» Action item: What is needed here is an exact copy of all the entries below.

» Items from a dataset:
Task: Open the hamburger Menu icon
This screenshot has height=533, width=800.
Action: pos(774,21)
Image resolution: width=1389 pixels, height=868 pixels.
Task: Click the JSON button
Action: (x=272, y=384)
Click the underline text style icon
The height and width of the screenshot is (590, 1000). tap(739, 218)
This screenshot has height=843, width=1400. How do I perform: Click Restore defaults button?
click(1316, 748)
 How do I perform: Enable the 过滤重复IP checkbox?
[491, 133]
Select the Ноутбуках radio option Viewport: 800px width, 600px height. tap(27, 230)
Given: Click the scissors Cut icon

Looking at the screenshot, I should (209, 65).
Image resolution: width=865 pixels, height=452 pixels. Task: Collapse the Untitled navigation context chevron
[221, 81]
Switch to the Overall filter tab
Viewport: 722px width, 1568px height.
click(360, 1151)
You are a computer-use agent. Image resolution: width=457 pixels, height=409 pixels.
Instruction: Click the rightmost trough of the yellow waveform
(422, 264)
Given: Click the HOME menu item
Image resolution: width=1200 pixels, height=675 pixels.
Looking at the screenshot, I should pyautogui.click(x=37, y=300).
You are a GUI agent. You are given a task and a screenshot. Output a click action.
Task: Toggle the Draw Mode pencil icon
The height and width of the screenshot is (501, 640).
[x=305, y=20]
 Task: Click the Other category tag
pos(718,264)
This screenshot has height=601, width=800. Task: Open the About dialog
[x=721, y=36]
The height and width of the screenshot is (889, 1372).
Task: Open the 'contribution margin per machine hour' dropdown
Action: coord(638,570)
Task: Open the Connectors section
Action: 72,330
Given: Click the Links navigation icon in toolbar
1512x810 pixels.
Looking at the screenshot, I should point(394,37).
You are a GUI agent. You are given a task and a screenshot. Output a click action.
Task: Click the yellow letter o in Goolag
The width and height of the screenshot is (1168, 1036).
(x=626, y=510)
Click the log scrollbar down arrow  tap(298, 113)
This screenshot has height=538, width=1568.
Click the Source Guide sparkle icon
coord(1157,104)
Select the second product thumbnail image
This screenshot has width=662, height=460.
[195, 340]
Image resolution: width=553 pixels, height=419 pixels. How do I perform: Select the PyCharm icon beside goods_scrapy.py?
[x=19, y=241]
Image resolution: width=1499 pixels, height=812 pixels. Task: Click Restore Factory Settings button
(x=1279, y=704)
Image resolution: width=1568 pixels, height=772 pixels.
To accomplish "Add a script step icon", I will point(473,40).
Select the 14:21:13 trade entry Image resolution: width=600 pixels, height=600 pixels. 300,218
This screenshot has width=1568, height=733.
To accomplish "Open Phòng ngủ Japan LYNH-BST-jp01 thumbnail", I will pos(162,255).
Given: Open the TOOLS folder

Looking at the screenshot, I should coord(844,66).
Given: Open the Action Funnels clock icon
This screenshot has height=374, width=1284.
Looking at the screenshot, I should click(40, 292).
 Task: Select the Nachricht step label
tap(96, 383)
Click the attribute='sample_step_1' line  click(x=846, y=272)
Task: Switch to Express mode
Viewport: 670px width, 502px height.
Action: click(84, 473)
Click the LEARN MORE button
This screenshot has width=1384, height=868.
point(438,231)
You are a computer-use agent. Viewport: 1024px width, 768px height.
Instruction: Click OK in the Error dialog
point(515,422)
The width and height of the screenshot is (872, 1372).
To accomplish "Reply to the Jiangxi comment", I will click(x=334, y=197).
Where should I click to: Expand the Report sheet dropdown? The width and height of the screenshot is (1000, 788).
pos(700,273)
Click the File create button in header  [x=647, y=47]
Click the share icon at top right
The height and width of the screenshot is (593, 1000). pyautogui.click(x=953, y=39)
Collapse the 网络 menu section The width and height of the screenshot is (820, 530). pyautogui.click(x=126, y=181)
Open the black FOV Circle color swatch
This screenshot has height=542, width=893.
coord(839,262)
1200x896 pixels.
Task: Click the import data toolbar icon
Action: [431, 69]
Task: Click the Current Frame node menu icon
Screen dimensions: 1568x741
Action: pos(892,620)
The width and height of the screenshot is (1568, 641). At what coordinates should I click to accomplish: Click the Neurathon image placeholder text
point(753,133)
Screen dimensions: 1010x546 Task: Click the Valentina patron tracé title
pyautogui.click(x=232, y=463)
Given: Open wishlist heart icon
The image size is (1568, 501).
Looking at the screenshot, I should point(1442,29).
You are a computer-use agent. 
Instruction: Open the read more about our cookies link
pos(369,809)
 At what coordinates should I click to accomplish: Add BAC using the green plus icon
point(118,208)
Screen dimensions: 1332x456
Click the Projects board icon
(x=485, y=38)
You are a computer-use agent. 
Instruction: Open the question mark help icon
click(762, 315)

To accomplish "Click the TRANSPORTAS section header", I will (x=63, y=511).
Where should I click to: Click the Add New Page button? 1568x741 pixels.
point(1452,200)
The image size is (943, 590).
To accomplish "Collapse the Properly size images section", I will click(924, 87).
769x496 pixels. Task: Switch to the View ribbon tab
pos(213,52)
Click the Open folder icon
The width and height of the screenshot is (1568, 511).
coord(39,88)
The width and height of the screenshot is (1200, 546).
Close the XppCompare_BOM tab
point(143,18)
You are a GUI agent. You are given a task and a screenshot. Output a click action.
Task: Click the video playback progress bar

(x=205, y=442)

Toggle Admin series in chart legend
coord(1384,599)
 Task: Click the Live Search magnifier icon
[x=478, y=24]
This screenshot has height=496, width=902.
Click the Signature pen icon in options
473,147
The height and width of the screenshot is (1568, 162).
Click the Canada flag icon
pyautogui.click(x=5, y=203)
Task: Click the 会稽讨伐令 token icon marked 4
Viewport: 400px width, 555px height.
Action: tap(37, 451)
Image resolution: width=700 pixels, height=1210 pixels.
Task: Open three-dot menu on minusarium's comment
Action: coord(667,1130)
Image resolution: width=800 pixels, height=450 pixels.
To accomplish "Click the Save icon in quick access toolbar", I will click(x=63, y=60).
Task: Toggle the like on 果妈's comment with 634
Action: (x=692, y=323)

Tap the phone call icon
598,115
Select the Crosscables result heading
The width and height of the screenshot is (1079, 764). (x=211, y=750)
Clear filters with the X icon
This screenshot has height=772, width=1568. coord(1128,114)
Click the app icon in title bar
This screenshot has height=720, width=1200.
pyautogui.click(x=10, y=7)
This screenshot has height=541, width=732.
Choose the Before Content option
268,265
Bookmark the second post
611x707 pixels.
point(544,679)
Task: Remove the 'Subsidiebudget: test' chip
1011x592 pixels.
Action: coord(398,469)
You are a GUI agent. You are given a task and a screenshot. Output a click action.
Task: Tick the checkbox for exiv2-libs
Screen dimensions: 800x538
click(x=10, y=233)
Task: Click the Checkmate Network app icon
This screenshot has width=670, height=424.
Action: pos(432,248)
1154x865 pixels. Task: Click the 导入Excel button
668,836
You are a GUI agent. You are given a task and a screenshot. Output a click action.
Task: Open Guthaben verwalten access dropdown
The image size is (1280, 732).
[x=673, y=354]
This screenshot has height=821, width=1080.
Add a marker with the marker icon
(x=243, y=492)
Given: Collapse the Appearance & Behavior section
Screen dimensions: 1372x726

» Exercise answer:
Task: Open the hamburger Menu icon
This screenshot has height=533, width=800.
Action: pos(774,21)
Image resolution: width=1389 pixels, height=868 pixels.
Task: Click the JSON button
Action: (x=272, y=384)
Click the underline text style icon
The height and width of the screenshot is (590, 1000). tap(739, 218)
This screenshot has height=843, width=1400. How do I perform: Click Restore defaults button?
click(1316, 748)
 How do I perform: Enable the 过滤重复IP checkbox?
[491, 133]
Select the Ноутбуках radio option Viewport: 800px width, 600px height. tap(27, 230)
Given: Click the scissors Cut icon

Looking at the screenshot, I should (209, 65).
Image resolution: width=865 pixels, height=452 pixels. Task: Collapse the Untitled navigation context chevron
[221, 81]
Switch to the Overall filter tab
Viewport: 722px width, 1568px height.
click(360, 1151)
You are a computer-use agent. Image resolution: width=457 pixels, height=409 pixels.
Instruction: Click the rightmost trough of the yellow waveform
(422, 264)
Given: Click the HOME menu item
Image resolution: width=1200 pixels, height=675 pixels.
Looking at the screenshot, I should pyautogui.click(x=37, y=300).
You are a GUI agent. You are given a task and a screenshot. Output a click action.
Task: Toggle the Draw Mode pencil icon
The height and width of the screenshot is (501, 640).
[x=305, y=20]
 Task: Click the Other category tag
pos(718,264)
This screenshot has height=601, width=800. Task: Open the About dialog
[x=721, y=36]
The height and width of the screenshot is (889, 1372).
Task: Open the 'contribution margin per machine hour' dropdown
Action: coord(638,570)
Task: Open the Connectors section
Action: 72,330
Given: Click the Links navigation icon in toolbar
1512x810 pixels.
Looking at the screenshot, I should point(394,37).
You are a GUI agent. You are given a task and a screenshot. Output a click action.
Task: Click the yellow letter o in Goolag
The width and height of the screenshot is (1168, 1036).
(x=626, y=510)
Click the log scrollbar down arrow  tap(298, 113)
This screenshot has height=538, width=1568.
Click the Source Guide sparkle icon
coord(1157,104)
Select the second product thumbnail image
This screenshot has width=662, height=460.
[195, 340]
Image resolution: width=553 pixels, height=419 pixels. How do I perform: Select the PyCharm icon beside goods_scrapy.py?
[x=19, y=241]
Image resolution: width=1499 pixels, height=812 pixels. Task: Click Restore Factory Settings button
(x=1279, y=704)
Image resolution: width=1568 pixels, height=772 pixels.
To accomplish "Add a script step icon", I will point(473,40).
Select the 14:21:13 trade entry Image resolution: width=600 pixels, height=600 pixels. 300,218
This screenshot has width=1568, height=733.
To accomplish "Open Phòng ngủ Japan LYNH-BST-jp01 thumbnail", I will pos(162,255).
Given: Open the TOOLS folder

Looking at the screenshot, I should coord(844,66).
Given: Open the Action Funnels clock icon
This screenshot has height=374, width=1284.
Looking at the screenshot, I should click(40, 292).
 Task: Select the Nachricht step label
tap(96, 383)
Click the attribute='sample_step_1' line  click(x=846, y=272)
Task: Switch to Express mode
Viewport: 670px width, 502px height.
Action: click(84, 473)
Click the LEARN MORE button
This screenshot has width=1384, height=868.
point(438,231)
You are a computer-use agent. Viewport: 1024px width, 768px height.
Instruction: Click OK in the Error dialog
point(515,422)
The width and height of the screenshot is (872, 1372).
To accomplish "Reply to the Jiangxi comment", I will click(x=334, y=197).
Where should I click to: Expand the Report sheet dropdown? The width and height of the screenshot is (1000, 788).
pos(700,273)
Click the File create button in header  [x=647, y=47]
Click the share icon at top right
The height and width of the screenshot is (593, 1000). pyautogui.click(x=953, y=39)
Collapse the 网络 menu section The width and height of the screenshot is (820, 530). pyautogui.click(x=126, y=181)
Open the black FOV Circle color swatch
This screenshot has height=542, width=893.
coord(839,262)
1200x896 pixels.
Task: Click the import data toolbar icon
Action: [431, 69]
Task: Click the Current Frame node menu icon
Screen dimensions: 1568x741
Action: pos(892,620)
The width and height of the screenshot is (1568, 641). At what coordinates should I click to accomplish: Click the Neurathon image placeholder text
point(753,133)
Screen dimensions: 1010x546 Task: Click the Valentina patron tracé title
pyautogui.click(x=232, y=463)
Given: Open wishlist heart icon
The image size is (1568, 501).
Looking at the screenshot, I should point(1442,29).
You are a computer-use agent. 
Instruction: Open the read more about our cookies link
pos(369,809)
 At what coordinates should I click to accomplish: Add BAC using the green plus icon
point(118,208)
Screen dimensions: 1332x456
Click the Projects board icon
(x=485, y=38)
You are a computer-use agent. 
Instruction: Open the question mark help icon
click(762, 315)

To accomplish "Click the TRANSPORTAS section header", I will (x=63, y=511).
Where should I click to: Click the Add New Page button? 1568x741 pixels.
point(1452,200)
The image size is (943, 590).
To accomplish "Collapse the Properly size images section", I will click(924, 87).
769x496 pixels. Task: Switch to the View ribbon tab
pos(213,52)
Click the Open folder icon
The width and height of the screenshot is (1568, 511).
coord(39,88)
The width and height of the screenshot is (1200, 546).
Close the XppCompare_BOM tab
point(143,18)
You are a GUI agent. You are given a task and a screenshot. Output a click action.
Task: Click the video playback progress bar

(x=205, y=442)

Toggle Admin series in chart legend
coord(1384,599)
 Task: Click the Live Search magnifier icon
[x=478, y=24]
This screenshot has height=496, width=902.
Click the Signature pen icon in options
473,147
The height and width of the screenshot is (1568, 162).
Click the Canada flag icon
pyautogui.click(x=5, y=203)
Task: Click the 会稽讨伐令 token icon marked 4
Viewport: 400px width, 555px height.
Action: tap(37, 451)
Image resolution: width=700 pixels, height=1210 pixels.
Task: Open three-dot menu on minusarium's comment
Action: coord(667,1130)
Image resolution: width=800 pixels, height=450 pixels.
To accomplish "Click the Save icon in quick access toolbar", I will click(x=63, y=60).
Task: Toggle the like on 果妈's comment with 634
Action: (x=692, y=323)

Tap the phone call icon
598,115
Select the Crosscables result heading
The width and height of the screenshot is (1079, 764). (x=211, y=750)
Clear filters with the X icon
This screenshot has height=772, width=1568. coord(1128,114)
Click the app icon in title bar
This screenshot has height=720, width=1200.
pyautogui.click(x=10, y=7)
This screenshot has height=541, width=732.
Choose the Before Content option
268,265
Bookmark the second post
611x707 pixels.
point(544,679)
Task: Remove the 'Subsidiebudget: test' chip
1011x592 pixels.
Action: coord(398,469)
You are a GUI agent. You are given a task and a screenshot. Output a click action.
Task: Tick the checkbox for exiv2-libs
Screen dimensions: 800x538
click(x=10, y=233)
Task: Click the Checkmate Network app icon
This screenshot has width=670, height=424.
Action: pos(432,248)
1154x865 pixels. Task: Click the 导入Excel button
668,836
You are a GUI agent. You are given a task and a screenshot. Output a click action.
Task: Open Guthaben verwalten access dropdown
The image size is (1280, 732).
[x=673, y=354]
This screenshot has height=821, width=1080.
Add a marker with the marker icon
(x=243, y=492)
Given: Collapse the Appearance & Behavior section
Screen dimensions: 1372x726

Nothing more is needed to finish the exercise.